De l’urgence de poser à nouveau la question monétaire
Par RST le dimanche, 21 juin 2015, 20:37 - Notes de lecture - Lien permanent
C’est un petit
livre qui m’a été recommandé par mon ami André-Jacques Holbecq. « L’hydre
mondiale – L’oligopole bancaire » de l’économiste François Morin se lit
facilement et rapidement. C’est un cri d’alarme dont l’objectif est de dénoncer
l’emprise de la finance sur nos existences, emprise exercée à travers une
poignée de banques systémiques – moins d’une trentaine sur les 40 000
exerçant actuellement dans le monde et 11 pour le noyau dur – constituées en un oligopole bancaire dont la puissance
économique et politique nous prive des moyens d’empêcher l’avènement imminent d’un
cataclysme d’ampleur inédite.
Ce n’est évidemment pas la première fois que se trouve dénoncé cet état de fait et ses conséquences potentielles dramatiques. Mais François Morin innove en appuyant sa démonstration sur des données chiffrées et des ordres de grandeur qui concrétisent parfaitement la menace qui plane sur nos têtes, et qui donnent le vertige. Un seul chiffre devrait suffire à nous convaincre de la démesure du secteur financier : pour l’année 2012 le total du bilan des 28 banques systémiques – telles que définies par le G20 – est pratiquement égal au total de l’endettement public mondial soit environ 50 mille milliards de dollars ! Mais le plus angoissant reste encore le hors bilan avec une des clés de l’instabilité monétaire et financière internationale – j’ai nommé les produits dérivés – qui totalisaient plus de 710 mille milliards de dollars d’encours notionnels en 2013 soit pratiquement dix fois le PIB mondial ! Ce sont eux qui sont à l’origine des différentes crises survenues depuis le milieu des années 1990 et pourtant, leur développement, comme on peut le constater sur le graphe ci-dessous, est loin d’être restreint.
Ce que l’auteur démontre
dans son ouvrage c’est que les banques systémiques occupent des positions
dominantes sur plusieurs marchés fondamentaux de la finance globale.
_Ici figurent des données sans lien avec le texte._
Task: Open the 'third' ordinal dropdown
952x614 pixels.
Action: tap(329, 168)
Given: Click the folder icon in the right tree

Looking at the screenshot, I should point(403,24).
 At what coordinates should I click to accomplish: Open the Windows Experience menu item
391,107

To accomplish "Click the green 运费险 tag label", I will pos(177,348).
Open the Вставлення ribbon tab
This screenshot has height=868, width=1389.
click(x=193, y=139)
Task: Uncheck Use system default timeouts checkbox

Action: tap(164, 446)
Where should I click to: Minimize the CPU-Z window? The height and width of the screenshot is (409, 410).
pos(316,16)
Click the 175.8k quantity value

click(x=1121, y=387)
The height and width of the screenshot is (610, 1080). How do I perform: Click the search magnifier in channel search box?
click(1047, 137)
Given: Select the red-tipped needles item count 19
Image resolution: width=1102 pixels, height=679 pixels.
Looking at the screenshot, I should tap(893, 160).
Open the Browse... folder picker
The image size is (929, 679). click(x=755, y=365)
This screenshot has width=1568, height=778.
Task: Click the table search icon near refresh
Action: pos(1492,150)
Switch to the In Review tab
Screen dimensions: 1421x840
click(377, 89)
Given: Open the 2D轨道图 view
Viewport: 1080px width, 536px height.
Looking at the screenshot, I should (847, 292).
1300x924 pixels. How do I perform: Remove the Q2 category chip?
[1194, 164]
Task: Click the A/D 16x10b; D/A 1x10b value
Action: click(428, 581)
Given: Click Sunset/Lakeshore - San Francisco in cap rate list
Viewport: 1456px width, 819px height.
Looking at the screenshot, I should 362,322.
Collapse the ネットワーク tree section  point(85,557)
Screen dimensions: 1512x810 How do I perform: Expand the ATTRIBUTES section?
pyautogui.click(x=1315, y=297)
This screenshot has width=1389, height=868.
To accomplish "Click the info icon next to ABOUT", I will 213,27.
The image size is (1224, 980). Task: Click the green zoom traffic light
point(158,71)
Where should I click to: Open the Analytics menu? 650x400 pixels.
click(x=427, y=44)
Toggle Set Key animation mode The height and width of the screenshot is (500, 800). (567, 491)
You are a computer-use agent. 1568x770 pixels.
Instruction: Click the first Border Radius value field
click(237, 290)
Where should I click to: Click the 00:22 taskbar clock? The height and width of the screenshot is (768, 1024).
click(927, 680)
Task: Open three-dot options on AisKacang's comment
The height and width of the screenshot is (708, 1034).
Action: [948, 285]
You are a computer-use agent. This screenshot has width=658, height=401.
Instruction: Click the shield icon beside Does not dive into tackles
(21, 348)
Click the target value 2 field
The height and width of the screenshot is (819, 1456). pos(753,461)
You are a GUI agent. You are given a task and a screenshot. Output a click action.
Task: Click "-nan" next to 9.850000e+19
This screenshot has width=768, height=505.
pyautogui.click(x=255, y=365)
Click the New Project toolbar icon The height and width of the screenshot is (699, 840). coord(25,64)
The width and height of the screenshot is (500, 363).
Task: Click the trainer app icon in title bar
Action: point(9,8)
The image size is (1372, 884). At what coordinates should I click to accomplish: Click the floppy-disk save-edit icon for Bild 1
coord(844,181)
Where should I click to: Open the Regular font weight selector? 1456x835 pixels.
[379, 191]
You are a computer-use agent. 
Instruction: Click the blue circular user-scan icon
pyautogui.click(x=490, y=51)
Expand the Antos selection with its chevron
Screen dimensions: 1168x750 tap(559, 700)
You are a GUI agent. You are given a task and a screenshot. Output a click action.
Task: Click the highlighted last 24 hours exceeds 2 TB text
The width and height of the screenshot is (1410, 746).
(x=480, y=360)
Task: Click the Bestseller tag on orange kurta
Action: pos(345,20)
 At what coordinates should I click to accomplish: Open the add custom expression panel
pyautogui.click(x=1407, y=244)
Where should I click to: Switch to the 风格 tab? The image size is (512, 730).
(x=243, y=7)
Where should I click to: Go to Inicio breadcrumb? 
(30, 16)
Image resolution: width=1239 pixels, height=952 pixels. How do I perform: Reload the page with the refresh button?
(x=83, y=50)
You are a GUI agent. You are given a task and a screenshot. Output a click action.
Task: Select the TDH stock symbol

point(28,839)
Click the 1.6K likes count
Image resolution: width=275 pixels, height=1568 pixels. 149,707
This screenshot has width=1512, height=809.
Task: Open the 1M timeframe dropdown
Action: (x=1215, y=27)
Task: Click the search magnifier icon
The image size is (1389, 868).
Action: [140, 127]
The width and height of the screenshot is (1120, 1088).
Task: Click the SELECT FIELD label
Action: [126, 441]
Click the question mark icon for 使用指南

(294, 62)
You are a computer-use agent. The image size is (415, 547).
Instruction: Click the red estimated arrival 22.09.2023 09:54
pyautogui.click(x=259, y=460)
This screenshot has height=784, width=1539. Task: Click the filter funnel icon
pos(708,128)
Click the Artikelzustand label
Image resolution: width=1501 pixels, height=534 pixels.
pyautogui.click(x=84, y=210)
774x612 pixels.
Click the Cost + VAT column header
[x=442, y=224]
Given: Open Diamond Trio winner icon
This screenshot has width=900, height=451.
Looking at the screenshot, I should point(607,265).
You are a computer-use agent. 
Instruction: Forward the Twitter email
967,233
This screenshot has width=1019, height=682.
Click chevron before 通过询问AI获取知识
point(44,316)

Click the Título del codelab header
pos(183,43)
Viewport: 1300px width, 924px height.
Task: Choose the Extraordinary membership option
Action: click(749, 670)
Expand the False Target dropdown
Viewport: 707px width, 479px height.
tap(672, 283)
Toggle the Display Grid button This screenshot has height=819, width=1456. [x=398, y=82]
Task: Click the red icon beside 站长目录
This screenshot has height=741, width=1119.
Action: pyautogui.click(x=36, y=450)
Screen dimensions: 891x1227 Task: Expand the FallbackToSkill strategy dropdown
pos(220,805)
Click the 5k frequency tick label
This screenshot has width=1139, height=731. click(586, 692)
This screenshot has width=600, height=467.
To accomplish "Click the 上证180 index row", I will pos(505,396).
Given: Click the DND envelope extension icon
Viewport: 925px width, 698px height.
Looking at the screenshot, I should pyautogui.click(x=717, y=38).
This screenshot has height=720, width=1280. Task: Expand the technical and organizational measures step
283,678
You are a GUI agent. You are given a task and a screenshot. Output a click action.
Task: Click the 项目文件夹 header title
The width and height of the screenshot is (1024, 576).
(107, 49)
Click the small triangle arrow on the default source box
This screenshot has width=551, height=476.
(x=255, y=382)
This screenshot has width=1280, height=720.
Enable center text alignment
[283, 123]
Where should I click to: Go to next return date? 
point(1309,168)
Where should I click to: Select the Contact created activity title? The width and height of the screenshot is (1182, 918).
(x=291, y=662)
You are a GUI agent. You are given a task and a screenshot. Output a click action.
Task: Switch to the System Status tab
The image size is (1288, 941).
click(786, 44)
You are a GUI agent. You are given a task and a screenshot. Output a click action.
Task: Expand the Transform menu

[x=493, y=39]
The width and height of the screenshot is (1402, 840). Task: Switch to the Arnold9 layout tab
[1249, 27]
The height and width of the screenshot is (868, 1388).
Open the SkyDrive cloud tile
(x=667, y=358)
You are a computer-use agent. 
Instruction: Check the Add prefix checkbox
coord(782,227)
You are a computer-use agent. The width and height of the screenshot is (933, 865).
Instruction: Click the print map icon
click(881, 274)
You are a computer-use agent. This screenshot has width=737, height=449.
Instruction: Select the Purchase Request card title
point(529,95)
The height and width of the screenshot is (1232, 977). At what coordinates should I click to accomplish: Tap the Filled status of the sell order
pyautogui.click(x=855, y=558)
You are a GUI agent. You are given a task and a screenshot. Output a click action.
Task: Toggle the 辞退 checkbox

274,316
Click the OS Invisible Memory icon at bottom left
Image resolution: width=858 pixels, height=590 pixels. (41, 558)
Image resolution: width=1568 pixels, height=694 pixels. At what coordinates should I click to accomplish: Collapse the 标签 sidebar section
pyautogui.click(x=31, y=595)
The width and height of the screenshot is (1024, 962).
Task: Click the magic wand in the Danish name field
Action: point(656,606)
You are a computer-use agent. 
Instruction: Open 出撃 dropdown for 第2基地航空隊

Il met en
évidence les liens d’interdépendance entre les membres de cet oligopole
bancaire, tant financière – à travers notamment les CDO ou les CDS – qu’institutionnelle,
à travers leurs participations aux institutions internationales. Tout cela leur
donne la capacité réelle de déstabiliser la planète entière à travers leurs abus
qui ont été mis en évidence lors des nombreux scandales révélés ces derniers
temps : subprimes, manipulation du Libor, du marché des changes ou des
produits dérivés. Ce fonctionnement frauduleux est à l’origine du
surendettement public actuel et les amendes que se sont vues infliger certains
établissements ne changeront rien aux pratiques en vigueur.
Le constat étant
fait, on en arrive à la question fondamentale de savoir si nous avons les
moyens d’éviter le scénario catastrophe qui se profile à l’horizon, provoqué
soit par l’éclatement de la bulle obligataire ou du marché des actions, soit
par la faillite d’une banque systémique ou par un bankrun, et qui verrait toutes les
tensions internes et géopolitiques existantes et pour le moment, contenues, provoquer
des affrontements en tout genre. François Morin propose une solution pour remédier
aux graves dysfonctionnements de la finance : la mise en place d’une monnaie
commune internationale et la réintroduction des taux de change fixes. Mais
comme il l’écrit lui-même, cela « suppose
une communauté internationale suffisamment rassemblée pour définir ses intérêts
collectifs ». On peut toujours rêver !
S’il fallait trouver une critique à faire à cet ouvrage indispensable, ce serait d’avoir traité très – trop ? – rapidement la question du shadow banking et de ne pas avoir parlé du rôle des chambres de compensation comme Clearstream sans qui – sauf erreur de ma part – les banques ne pourraient procéder à leurs opérations habituelles, hors de tout contrôle démocratique.